Если женщина в черном плаще – его мама, как она посмотрит ей в глаза? Что скажет?
Элли кинула взгляд на Милену, та многозначительно покачала головой, открыла дверцу машины, вышла. Элли видела, как сестра, поправляя сбившуюся прическу, молча прислонилась к капоту. А Генриор, сбавляя тон, глухо произнес:
– Ночью туда могут и не пустить.
– Мать-то? Пустят! Я добьюсь, договорюсь, да хоть денег заплачу, хоть небогата. У меня сын-то знаете какой? Работящий мой Ден, рукастый, самый мастеровитый в селе! Он же инженером думал стать, да разве сельчанина в институт-то возьмут? Такие законы… А тут вот беда такая случилась. В тюрьму упрятали, говорят, из-за какой-то богатой девчонки… Да не верю я, что он виноват! Так как дойти-то, до тюрьмы этой? Далеко ли? Не подскажете? Очень мне туда надо!

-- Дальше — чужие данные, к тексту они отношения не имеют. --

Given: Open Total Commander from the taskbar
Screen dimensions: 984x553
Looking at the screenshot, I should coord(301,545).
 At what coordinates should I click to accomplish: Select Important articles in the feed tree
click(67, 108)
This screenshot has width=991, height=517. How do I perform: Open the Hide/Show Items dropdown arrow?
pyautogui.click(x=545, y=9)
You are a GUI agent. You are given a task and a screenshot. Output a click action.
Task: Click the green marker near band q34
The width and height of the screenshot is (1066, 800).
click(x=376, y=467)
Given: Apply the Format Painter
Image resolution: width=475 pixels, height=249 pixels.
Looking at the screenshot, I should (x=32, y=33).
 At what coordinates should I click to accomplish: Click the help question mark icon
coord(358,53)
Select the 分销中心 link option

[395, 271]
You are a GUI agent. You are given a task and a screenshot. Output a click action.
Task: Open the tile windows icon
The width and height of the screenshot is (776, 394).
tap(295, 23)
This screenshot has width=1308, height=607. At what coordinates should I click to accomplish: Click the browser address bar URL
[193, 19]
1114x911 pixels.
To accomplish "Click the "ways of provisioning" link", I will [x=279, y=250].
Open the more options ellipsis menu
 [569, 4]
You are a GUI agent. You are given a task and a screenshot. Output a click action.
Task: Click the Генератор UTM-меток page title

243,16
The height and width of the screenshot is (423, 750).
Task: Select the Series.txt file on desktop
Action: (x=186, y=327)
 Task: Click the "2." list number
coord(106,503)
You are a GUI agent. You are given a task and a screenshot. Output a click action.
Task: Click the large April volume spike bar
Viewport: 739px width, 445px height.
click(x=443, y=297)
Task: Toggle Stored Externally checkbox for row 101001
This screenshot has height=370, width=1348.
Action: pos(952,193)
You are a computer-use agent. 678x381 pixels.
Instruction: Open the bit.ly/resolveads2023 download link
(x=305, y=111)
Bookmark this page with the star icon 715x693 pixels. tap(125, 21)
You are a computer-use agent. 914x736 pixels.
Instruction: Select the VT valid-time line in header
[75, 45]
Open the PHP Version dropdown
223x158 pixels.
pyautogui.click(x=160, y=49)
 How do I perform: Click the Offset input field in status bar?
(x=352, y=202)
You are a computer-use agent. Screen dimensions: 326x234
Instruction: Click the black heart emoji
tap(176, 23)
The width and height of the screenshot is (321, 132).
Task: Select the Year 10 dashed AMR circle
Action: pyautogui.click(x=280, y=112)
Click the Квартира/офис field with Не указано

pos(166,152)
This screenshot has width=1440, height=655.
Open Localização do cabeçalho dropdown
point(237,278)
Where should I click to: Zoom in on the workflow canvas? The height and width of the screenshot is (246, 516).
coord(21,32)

Генриор помедлил – Элли увидела, как он утомленно сцепил руки. Вопросительно глянул на Милену, та кивнула.
– Ладно, – отрывисто сказал он. – Садитесь в машину. Недалеко еще от города уехали. Вернемся. Довезем.
– Ой, спасибо, спасибо, добрый человек! Добрые вы люди, пусть небеса вам помогут, – запричитала женщина. Милена приоткрыла дверцу, шепнула Элли:
– Только помалкивай пока. Потом скажем.
Женщина – высокая, плотная, большая, неловко забралась в салон, отодвинулась от Элли, чтобы не помешать, не задеть влажным плащом. Обхватила голову руками. Потом достала из кармана платок, долго вытирала мокрые то ли от дождя, то ли от слез щеки.
Машина тряслась на поворотах, подскакивала на ухабах. Все тягостно молчали. Когда вдали показались золотые огни города, пассажирка, будто очнувшись, проговорила:
– Вот как мне повезло, что я вас встретила! А то шла бы да шла, до самого утра бы шагала. Да и город я не знаю совсем, точно бы там заблудилась. Но вы не думайте, я заплачу за дорогу, деньги-то есть.
– У нас тоже есть, не беспокойтесь, – хмуро отозвалась Милена.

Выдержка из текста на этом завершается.